Antiangiogenic strategies

Bevacizumab. Tumor angiogenesis is likely to be an important biologic component of prostate cancer growth and progression. An elevated levels of the potent angiogenic molecule vascular endothelial growth factor (VEGF) have been shown to correlate with advanced clinical stage and survival. Microvessel density in clinically localized prostate cancer is an independent prognostic for progression and survival [87, 88]. Antiangiogenic agents using monoclonal antibodies to VEGF, such as bevacizumab (AvastinĀ®) have been studied in prostate cancer. Although single-agent studies have failed to demonstrate significant results, a phase II trial conducted by the CALGB added bevacizumab to docetaxel and estramustine in men with HRPC; 79% of patients had a greater than 50% decline in PSA level, median time to progression of 9.7 months, and overall median survival of 21 months [89]. On the basis of these promising results, a randomized, double-blind, placebo-controlled, phase III trial has been designed comparing docetaxel 75 mg/m2 every 3 weeks with prednisone 10 mg orally daily with either bevacizumab 15 mg/kg IV or placebo every 3 weeks (CALGB 90401]. The primary endpoint for this trial is overall survival, and secondary endpoints include progression-free survival, PSA reduction, and grade 3 toxicities. This trial opened in April 2005 and is actively accruing.
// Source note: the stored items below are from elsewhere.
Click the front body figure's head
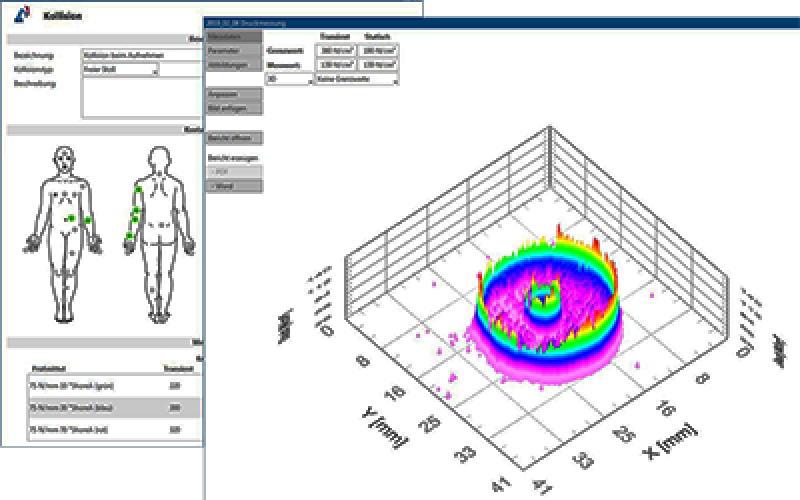Viewport: 800px width, 500px height. 66,158
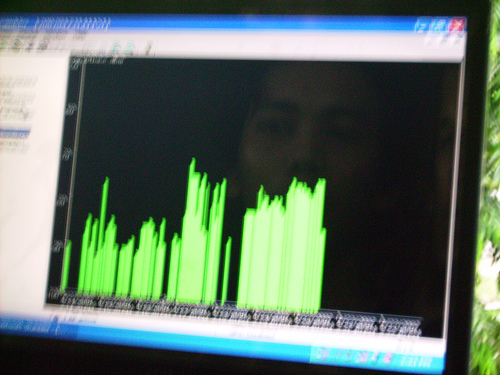
Task: Select the entry directly above the highlighted item
Action: click(x=15, y=116)
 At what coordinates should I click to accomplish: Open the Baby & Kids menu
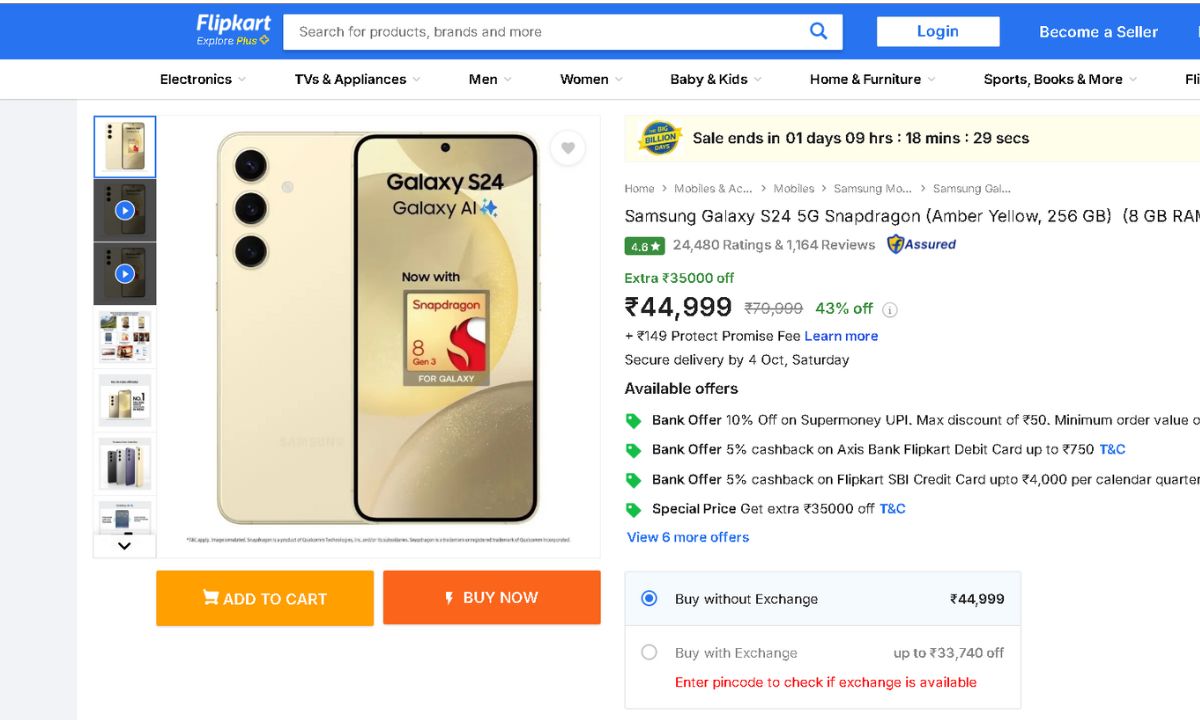click(715, 79)
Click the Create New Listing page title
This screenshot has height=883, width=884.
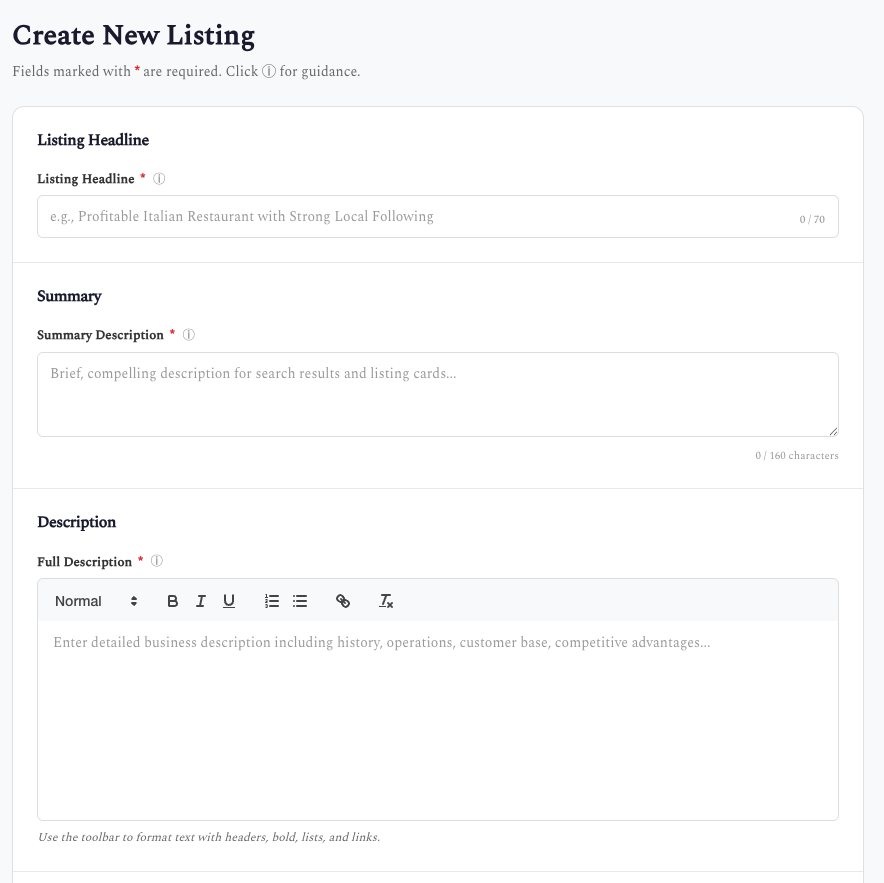[133, 35]
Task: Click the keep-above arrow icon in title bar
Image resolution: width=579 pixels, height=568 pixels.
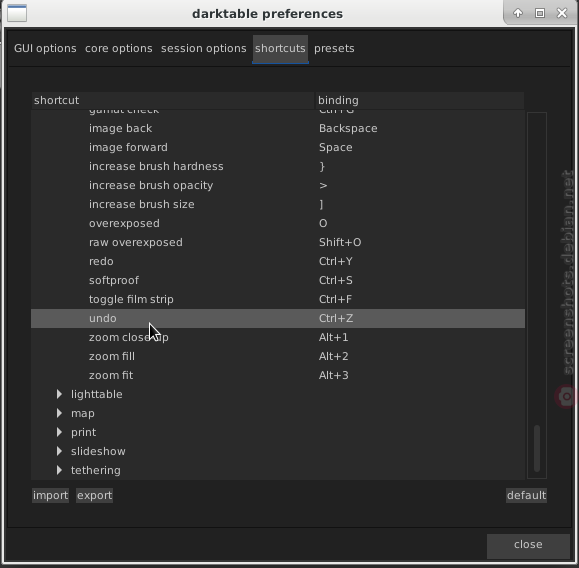Action: pos(518,13)
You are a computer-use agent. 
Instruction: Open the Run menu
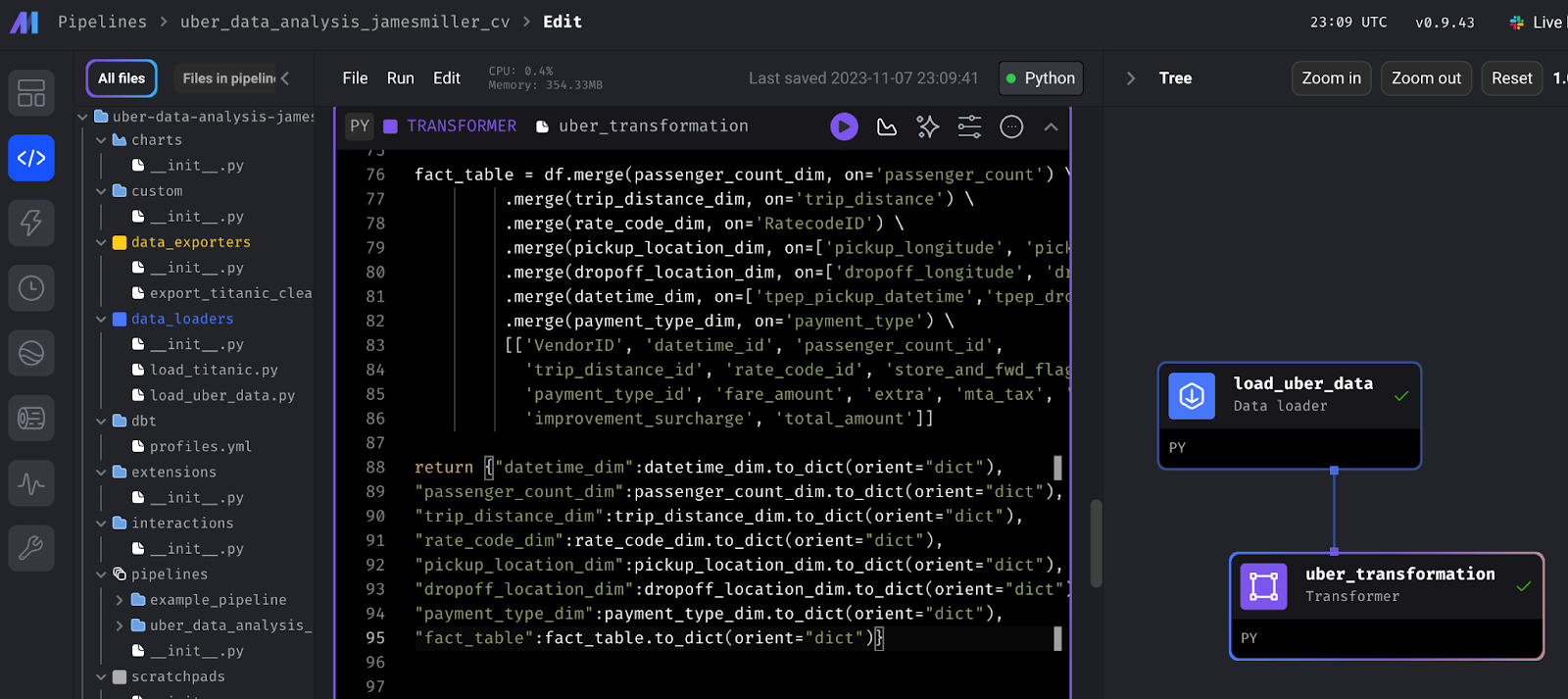[400, 78]
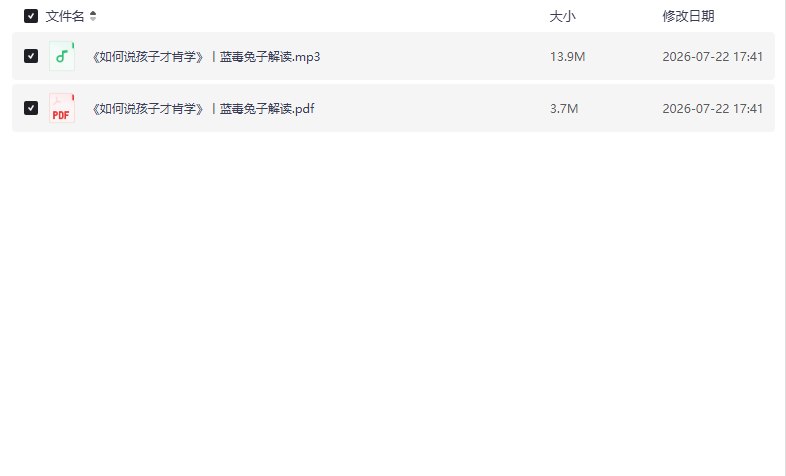Uncheck the select-all checkbox in the header
The width and height of the screenshot is (786, 476).
tap(31, 16)
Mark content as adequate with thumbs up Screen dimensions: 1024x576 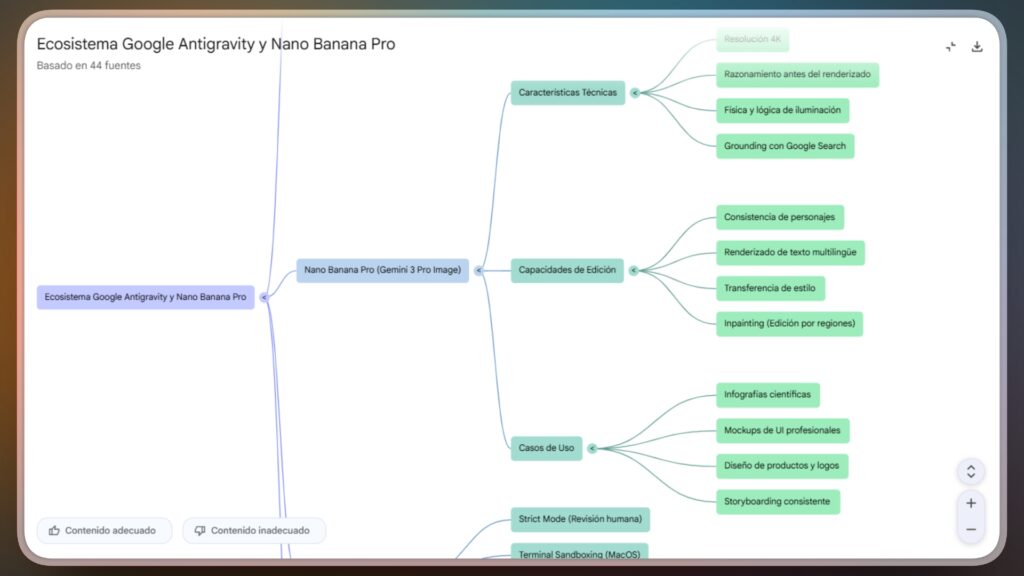tap(104, 530)
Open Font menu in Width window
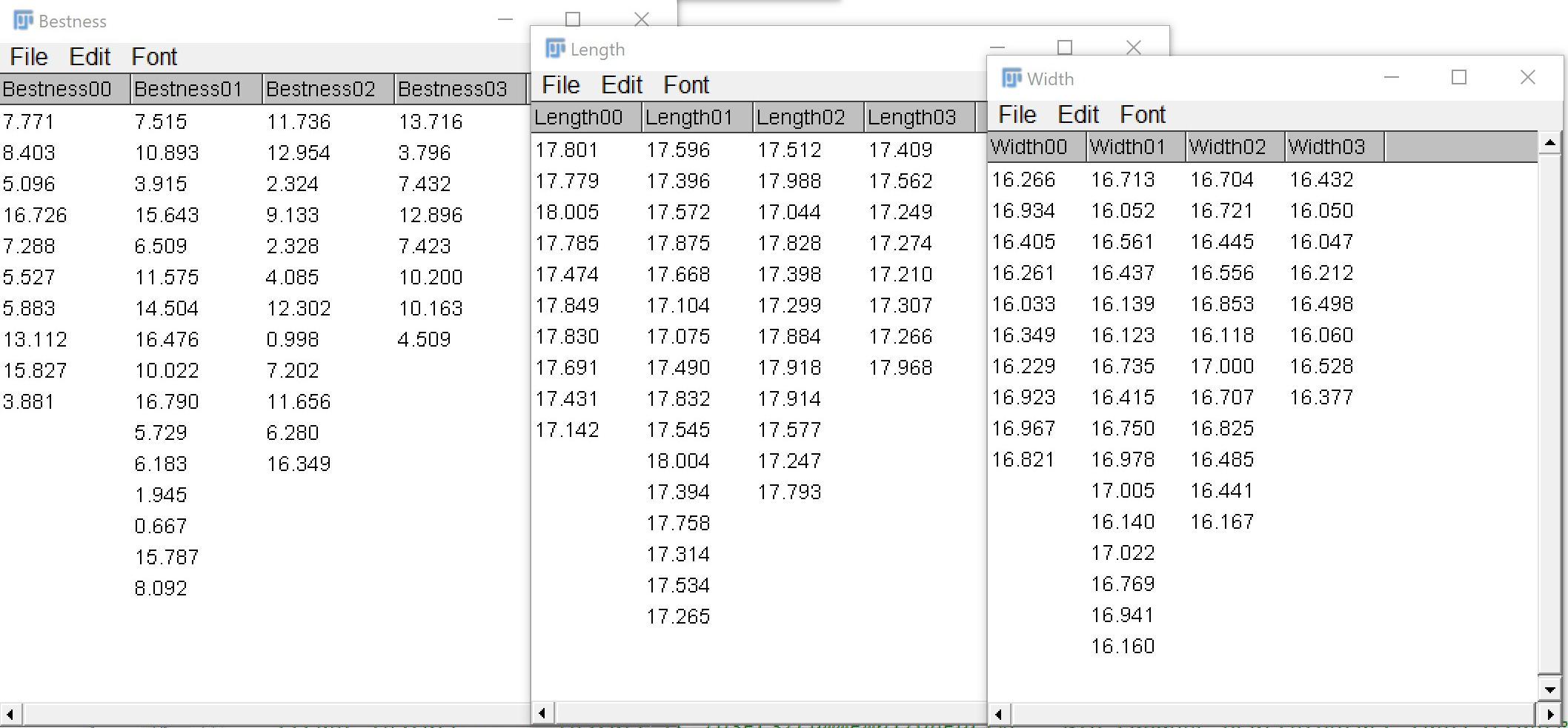The width and height of the screenshot is (1568, 728). [1142, 115]
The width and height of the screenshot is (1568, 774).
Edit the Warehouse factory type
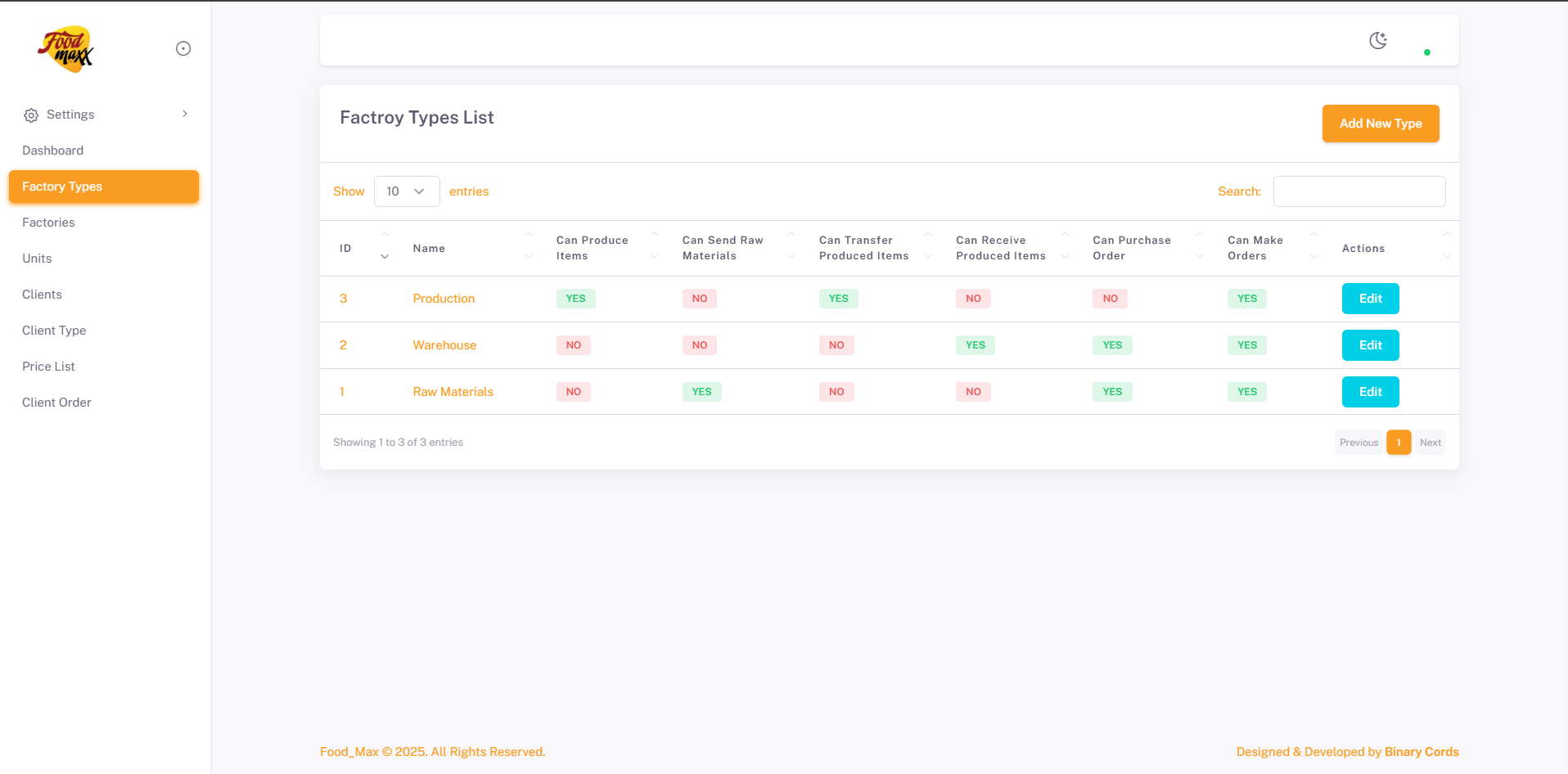click(x=1370, y=345)
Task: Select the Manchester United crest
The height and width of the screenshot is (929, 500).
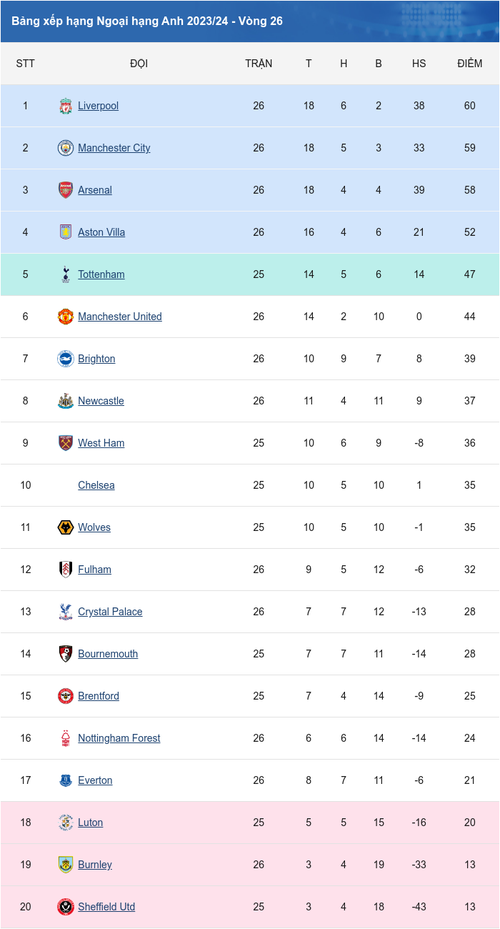Action: pos(66,316)
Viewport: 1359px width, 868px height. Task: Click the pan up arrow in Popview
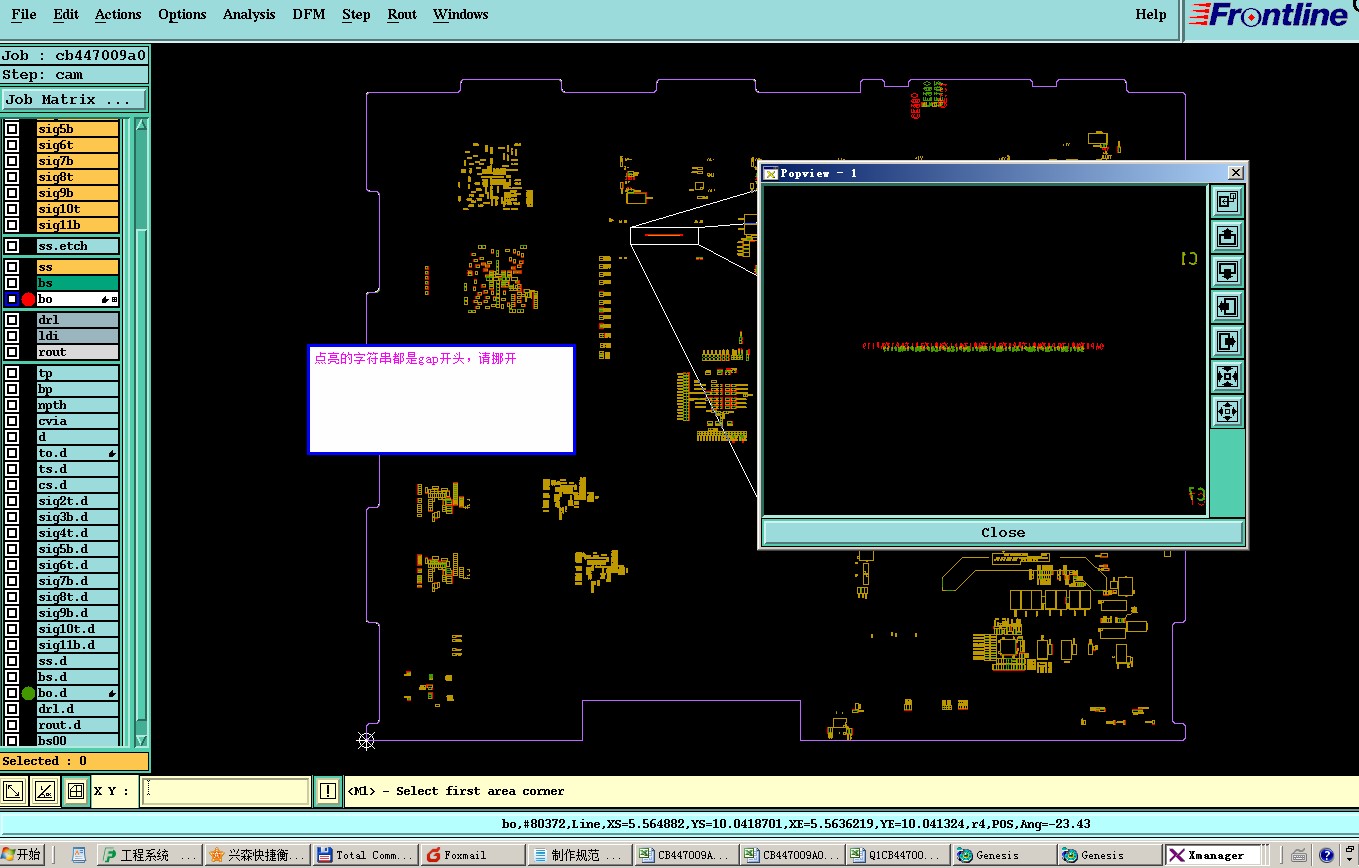click(x=1227, y=237)
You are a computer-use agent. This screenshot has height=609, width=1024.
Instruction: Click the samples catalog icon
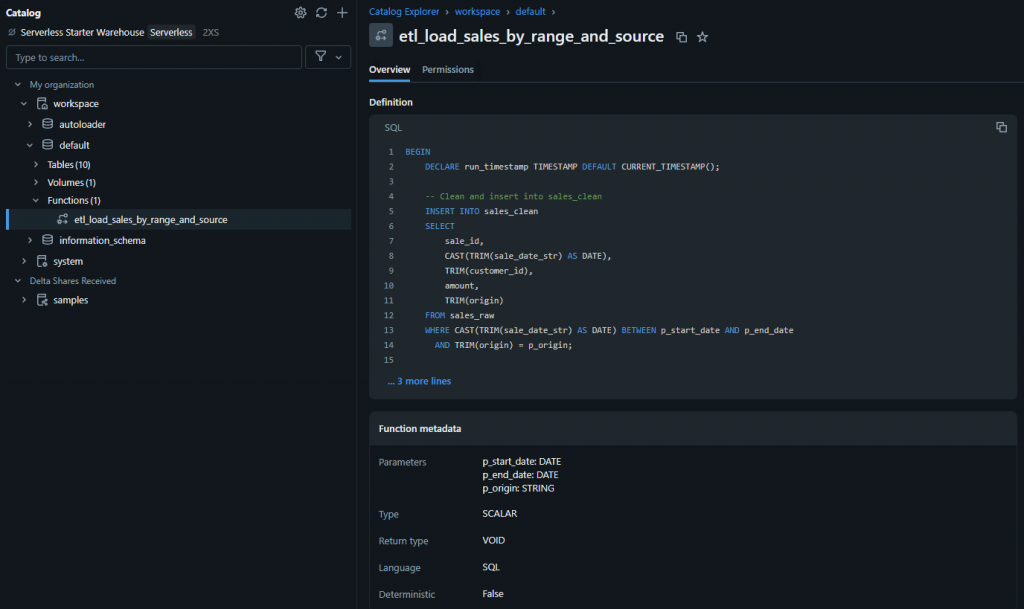(42, 300)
Thalidomide. Is a synthetic glutamic acid derivative. Thalidomide was noted to have anti-inflammatory, immunomodulatory and antiangiogenic effects. alone or in combination with docetaxel were studied in phase II trials with promising results. Microvessel density (MVD) has been reported to be higher in prostate cancer tissue than in adjacent hyperplastic or benign tissue [90]. Preclinical evidence also suggests that angiogenesis may play a key role in the development of aggressive prostate cancer lesion [91]. Clinical studies have observed a correlation between increased angiogenesis in primary tumor specimens and the future development of metastatic disease. The apparent importance of angiogenesis in the evolution of prostate cancer provides a rationale for the investigation of antiangiogenesis agents in CRPC. A phase II trial of thalidomide resulted in a > 40% fall in PSA levels in 27% of patients and improvement in clinical symptoms in all responding patients. PSA declines often resulted in striking reductions in measurable disease on positron emission tomographic scan. Thalidomide plus docetaxel versus docetaxel monotherapy, in a phase II trial in patients with metastatic CRPC, showed a >50% PSA decrease (53% versus 37%) and improvement in median overall survival (28.9 months versus 14.7 months) for patients in the thalidomide group [92, 93].

The combination of docetaxel, thalidomide, bevacizumab, and prednisolone was also evaluated in a phase II trial with a >50% PSA reduction in 89.6% of patients. The median time to progression was 18.3 months and the median overall survival was 28.2 months [93]. More studies are needed before prescribing angiogenesis inhibitors outside clinical trials.